This painting has riveted my attention for the past few months since discovering it on Wikimedia. I have one son whose life has wrought upheaval in mine – for the rest of my life. I cannot envision what losing him would mean. I am not going to try.

What captivates me about this moment in time is a much more introspective realization I’m terrified to face. I do not have to bury my son. I have a metaphorical funeral awaiting me or behind me. I’ll let you determine which. Perhaps this confession will be the first step in a proper burial. I can only hope for resurrection or infusion by another.

My loss cuts to the fabric of my being an editor at Burnside Writers. Recently, I shared with Betsy Zabel my Muse is in dire straits. Hell fire awaits, perhaps. Inspiration comes like a dainty, mythical creature, resting ever so gently upon my psyche. And then, she whimsically departs with a residue. I feel used, hollow and desperate. I cannot do this alone. It is her working that has brought me thus far. Could it be?

I need her to do this right now. But this piece is not hers. It is my own. For I have buried her. Or she buried me. I know not which. This is a plea for any other such spirits of revelation to alight upon me — even now.

But I see Bouguereau, and I have known the conclusion to my story. Enlightenment does not always bring light. Sometimes it is a recognition light has departed. Darkness reigns.

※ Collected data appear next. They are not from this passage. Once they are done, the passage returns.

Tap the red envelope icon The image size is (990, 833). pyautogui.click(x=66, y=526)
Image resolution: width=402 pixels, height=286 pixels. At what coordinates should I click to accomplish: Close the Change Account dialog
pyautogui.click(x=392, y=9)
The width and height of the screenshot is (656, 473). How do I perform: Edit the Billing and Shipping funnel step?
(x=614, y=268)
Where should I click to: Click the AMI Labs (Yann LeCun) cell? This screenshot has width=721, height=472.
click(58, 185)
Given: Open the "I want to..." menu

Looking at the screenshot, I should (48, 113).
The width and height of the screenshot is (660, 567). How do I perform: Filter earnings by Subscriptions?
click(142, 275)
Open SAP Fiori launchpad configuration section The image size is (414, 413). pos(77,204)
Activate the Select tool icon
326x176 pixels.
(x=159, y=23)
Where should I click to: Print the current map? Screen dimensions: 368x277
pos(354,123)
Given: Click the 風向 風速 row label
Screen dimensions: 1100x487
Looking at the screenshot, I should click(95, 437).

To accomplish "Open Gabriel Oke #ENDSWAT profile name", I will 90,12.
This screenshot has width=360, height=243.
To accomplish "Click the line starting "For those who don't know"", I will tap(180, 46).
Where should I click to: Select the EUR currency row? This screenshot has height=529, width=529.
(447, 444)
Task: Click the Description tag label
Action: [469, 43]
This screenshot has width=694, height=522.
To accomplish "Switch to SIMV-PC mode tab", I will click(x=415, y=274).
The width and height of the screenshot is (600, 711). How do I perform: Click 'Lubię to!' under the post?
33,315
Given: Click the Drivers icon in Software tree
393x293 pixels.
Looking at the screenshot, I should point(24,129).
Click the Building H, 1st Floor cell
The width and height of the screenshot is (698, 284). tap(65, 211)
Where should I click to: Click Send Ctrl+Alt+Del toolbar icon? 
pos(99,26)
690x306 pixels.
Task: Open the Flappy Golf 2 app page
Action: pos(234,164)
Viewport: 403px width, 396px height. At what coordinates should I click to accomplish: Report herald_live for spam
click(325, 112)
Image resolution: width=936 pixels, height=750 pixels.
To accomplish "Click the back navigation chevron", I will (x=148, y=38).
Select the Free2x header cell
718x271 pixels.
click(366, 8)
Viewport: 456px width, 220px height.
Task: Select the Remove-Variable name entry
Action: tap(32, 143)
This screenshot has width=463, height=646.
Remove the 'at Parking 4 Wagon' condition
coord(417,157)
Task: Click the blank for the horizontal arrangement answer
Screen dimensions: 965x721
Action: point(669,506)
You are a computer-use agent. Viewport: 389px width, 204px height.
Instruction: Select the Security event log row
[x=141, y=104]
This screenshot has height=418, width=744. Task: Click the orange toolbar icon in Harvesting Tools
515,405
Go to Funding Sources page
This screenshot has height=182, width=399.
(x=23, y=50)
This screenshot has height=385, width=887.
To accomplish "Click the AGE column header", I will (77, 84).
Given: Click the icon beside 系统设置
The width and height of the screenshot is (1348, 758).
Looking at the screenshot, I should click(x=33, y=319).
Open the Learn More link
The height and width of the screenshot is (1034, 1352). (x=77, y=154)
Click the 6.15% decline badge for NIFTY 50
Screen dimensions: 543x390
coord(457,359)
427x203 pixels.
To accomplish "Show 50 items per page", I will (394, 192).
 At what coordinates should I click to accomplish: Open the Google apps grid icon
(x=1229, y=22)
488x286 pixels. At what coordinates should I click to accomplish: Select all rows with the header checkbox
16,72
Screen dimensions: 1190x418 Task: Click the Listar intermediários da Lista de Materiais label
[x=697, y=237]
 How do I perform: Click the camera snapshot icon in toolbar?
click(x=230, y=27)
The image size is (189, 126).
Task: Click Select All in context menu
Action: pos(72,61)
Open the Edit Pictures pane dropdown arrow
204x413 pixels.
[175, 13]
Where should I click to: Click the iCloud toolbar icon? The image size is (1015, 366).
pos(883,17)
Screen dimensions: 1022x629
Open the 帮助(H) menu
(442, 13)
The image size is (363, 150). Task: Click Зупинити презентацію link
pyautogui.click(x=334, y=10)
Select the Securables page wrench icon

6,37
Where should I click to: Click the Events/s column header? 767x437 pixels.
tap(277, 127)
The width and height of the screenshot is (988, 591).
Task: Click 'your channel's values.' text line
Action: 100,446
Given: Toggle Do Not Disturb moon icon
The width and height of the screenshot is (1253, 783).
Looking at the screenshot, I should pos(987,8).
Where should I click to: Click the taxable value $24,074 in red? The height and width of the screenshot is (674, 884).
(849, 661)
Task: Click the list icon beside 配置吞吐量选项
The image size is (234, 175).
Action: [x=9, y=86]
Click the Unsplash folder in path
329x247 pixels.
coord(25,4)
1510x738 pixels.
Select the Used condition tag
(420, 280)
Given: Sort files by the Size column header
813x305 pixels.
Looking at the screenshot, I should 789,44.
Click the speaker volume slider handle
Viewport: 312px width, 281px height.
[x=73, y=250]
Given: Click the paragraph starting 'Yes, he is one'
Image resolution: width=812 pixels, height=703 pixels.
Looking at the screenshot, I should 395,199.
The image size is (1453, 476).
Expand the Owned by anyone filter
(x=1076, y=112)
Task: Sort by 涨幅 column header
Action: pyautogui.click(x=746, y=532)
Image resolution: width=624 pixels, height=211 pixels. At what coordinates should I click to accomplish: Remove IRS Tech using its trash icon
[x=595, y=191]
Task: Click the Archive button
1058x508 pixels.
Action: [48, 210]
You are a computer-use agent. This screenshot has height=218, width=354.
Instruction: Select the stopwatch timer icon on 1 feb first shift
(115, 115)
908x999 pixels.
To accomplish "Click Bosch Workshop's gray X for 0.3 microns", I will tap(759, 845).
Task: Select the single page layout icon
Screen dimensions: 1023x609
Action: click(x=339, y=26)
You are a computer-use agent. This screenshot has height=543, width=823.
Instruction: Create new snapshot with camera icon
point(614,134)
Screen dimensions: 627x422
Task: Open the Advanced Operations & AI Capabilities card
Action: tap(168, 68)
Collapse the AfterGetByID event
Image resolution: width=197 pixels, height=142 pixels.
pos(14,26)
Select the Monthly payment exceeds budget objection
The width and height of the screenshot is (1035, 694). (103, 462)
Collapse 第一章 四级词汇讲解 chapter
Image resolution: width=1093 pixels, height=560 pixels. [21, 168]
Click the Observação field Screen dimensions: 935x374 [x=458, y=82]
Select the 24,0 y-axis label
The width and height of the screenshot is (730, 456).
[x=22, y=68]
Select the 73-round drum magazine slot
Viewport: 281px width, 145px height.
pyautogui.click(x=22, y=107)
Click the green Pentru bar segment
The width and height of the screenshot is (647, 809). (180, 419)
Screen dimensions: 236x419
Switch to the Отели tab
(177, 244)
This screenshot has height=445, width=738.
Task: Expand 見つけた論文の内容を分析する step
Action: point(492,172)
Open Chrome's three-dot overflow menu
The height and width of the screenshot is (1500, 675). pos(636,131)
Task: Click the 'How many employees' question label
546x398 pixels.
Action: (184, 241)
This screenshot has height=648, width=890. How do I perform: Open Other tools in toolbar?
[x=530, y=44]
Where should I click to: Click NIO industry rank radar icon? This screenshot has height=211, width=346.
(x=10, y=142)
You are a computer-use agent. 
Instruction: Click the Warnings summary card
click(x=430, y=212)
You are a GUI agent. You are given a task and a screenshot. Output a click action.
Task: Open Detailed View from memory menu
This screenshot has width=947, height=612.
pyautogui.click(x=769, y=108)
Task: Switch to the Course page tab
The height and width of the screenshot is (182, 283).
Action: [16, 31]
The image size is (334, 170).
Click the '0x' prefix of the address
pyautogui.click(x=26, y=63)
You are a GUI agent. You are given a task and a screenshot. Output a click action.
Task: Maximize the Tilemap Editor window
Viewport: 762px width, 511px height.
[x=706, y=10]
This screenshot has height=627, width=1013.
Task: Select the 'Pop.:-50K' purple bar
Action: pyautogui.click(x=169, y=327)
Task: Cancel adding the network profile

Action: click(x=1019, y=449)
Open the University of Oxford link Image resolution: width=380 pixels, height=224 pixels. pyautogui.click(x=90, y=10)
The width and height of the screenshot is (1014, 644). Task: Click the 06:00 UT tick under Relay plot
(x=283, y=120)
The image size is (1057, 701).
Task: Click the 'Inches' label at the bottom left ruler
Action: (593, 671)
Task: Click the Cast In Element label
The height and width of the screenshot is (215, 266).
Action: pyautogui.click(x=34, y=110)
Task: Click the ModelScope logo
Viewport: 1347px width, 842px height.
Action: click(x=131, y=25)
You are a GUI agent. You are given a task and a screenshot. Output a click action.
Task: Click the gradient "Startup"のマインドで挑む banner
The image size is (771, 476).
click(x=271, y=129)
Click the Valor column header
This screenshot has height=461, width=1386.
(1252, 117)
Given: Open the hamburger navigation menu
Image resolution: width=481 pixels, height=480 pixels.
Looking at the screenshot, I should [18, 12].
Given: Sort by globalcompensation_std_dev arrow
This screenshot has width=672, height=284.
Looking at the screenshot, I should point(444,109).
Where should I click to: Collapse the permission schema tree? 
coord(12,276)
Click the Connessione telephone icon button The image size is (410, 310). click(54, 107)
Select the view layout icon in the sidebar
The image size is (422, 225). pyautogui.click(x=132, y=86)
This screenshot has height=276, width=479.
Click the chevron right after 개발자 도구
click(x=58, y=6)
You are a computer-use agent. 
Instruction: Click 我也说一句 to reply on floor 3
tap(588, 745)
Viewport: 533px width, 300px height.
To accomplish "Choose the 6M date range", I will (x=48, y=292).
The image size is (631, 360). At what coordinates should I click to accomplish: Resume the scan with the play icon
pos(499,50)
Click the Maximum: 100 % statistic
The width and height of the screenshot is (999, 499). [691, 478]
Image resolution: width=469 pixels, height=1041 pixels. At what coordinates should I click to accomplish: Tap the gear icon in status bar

My life as a writer — full of its ecstatic delusion of success — lies limp in my lap. Surely this cannot die now? Surely it would accompany me to the grave? Surely there has to be more than this? What about the novels flowing from my finger tips? What about the websites, blogs, articles…? I feel the cold silence.

I gaze upon it with tear stained cheeks. And I am at a loss for words. I, too, grab my chest and look at my Muse. Her head turned down away from me. She has determined to grace her smooth skin upon the forehead of you my peers. She might be gracing you right now.

Upon taking the commission to edit for Burnside, I thought this would be a natural way to revive the Muse. To persuade her to be mine and mine alone. If such a generous, self-sacrificial act would not seduce her, then what am I to do? As I felt her presence less and less, the email came to help. My logic deduced this will win her back to me and I will be hers. She will be mine. Only mine.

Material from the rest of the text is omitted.